Document segment ::

::::

The introduction of electric or hybrid electric technology where you might have, let’s say, an APU that’s powered by hydrogen generating electricity for multiple electric fans – it’s probably going to use the exact same lubricant despite using different fuels like hydrogen or sustainable aviation fuels (SAF). The SAF products will not require a revolution in lubricants. The current technologies will work. There may be slight adaptations, some additional products coming down the pipeline, but I don’t see them being revolutionary. They will be very similar and compatible with what we’re using today.
Electric motors don’t use a lot of lubricant in most cases. They will have greased and sealed bearings. However, there may be specialized electric vehicle fluids in transmissions if the motor assembly has a transmission. This is what is happening in automotive technology: Most of the electric vehicles have transmissions that use specialized transmission fluids, and ExxonMobil is very heavily engaged in that development. We have the Mobil1 EV product line in development, and some of that chemistry may be adapted to aviation if there are electric driveline transmissions employed.

::::

Supplied records ::
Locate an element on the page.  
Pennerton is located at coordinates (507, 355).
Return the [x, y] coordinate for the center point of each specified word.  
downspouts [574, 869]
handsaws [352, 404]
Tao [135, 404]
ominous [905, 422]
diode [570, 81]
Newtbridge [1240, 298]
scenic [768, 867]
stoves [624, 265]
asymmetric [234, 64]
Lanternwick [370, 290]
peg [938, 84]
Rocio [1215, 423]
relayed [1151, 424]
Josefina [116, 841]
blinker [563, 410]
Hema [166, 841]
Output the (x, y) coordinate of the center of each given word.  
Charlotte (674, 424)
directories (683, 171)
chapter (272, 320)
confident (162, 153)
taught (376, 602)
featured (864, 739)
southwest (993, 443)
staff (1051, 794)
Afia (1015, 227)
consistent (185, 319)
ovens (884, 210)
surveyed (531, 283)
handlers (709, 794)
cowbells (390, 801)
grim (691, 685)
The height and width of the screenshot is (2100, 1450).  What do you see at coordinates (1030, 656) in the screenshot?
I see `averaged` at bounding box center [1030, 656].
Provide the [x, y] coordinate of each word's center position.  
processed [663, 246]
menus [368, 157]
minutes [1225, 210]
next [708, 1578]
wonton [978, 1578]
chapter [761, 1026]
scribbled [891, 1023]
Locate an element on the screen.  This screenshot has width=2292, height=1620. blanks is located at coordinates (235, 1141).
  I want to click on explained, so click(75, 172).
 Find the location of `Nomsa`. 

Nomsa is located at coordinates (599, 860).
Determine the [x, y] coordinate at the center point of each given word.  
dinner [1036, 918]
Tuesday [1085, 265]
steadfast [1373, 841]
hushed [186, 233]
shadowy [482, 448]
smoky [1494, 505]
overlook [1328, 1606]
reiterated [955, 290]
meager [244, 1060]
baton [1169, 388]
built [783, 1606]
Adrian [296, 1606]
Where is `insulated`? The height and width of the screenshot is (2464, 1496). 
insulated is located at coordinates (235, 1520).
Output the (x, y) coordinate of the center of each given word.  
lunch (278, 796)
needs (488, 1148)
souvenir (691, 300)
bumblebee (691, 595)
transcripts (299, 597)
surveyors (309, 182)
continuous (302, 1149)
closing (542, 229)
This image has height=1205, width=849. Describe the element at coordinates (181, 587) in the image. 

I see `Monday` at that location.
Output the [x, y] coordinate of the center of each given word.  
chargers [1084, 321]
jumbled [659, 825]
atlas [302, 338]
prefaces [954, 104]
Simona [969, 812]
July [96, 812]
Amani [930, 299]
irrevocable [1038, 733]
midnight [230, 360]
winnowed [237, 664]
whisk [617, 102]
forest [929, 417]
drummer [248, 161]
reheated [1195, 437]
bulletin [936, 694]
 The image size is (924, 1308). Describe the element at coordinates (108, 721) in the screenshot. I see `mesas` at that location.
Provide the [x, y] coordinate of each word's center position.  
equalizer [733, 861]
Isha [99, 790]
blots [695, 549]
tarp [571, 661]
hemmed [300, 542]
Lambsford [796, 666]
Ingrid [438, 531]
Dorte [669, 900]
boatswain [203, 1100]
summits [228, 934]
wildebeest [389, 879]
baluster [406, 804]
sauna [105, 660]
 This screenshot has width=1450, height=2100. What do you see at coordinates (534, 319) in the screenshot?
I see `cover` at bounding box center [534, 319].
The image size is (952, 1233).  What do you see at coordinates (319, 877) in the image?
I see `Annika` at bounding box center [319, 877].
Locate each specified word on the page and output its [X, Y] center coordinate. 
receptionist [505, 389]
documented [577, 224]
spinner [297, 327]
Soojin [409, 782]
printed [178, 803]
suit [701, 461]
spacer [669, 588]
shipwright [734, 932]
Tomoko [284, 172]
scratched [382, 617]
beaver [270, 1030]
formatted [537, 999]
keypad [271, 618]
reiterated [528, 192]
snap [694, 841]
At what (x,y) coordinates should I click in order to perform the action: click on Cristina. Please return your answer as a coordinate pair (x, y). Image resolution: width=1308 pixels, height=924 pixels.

::::

Tasks to complete ::
(1) Answer these questions using the passage on aviation lubricants:
(a) What kind of bearings does the passage say electric motors will have?
(b) What product line does ExxonMobil have in development?
(c) According to the passage, will SAF products require a revolution in lubricants?
(2) Extend the passage on aviation lubricants, starting after its last sentence.

Written answers ::
(1)
(a) Greased and sealed bearings.
(b) The Mobil1 EV product line.
(c) No. The current technologies will work.

(2)
Aviation Maintenance: Going forward, what advances in oils and lubricants are you working on now, and to what end?
Vincent Begon: On the lubricants side of the business, we are investing in strengthening our supply chain, expanding our distribution and extending our product approvals. For example, in 2021 we added a grease manufacturing plant to our lubricant manufacturing network and formed new distribution partnerships in China, India and Latin America.
We are a lubricant supplier with high-performance products for all aviation customers, from light-sports aircraft owners to MROs. All products must meet minimum specifications, but not all approved products are the same, and some can make a significant financial difference so we’re continuing to work on communicating this to our customers so they can benefit.
We are also focussed on garnering support across the aviation ecosystem to drive the adoption of higher performance capability, fourth generation lubricants. Shell is working with engine, airframe and oil OEMs as well as airlines to ensure more oils are evaluated and approved for use so that airlines have a wide array of high performance oils and lubricants to choose from.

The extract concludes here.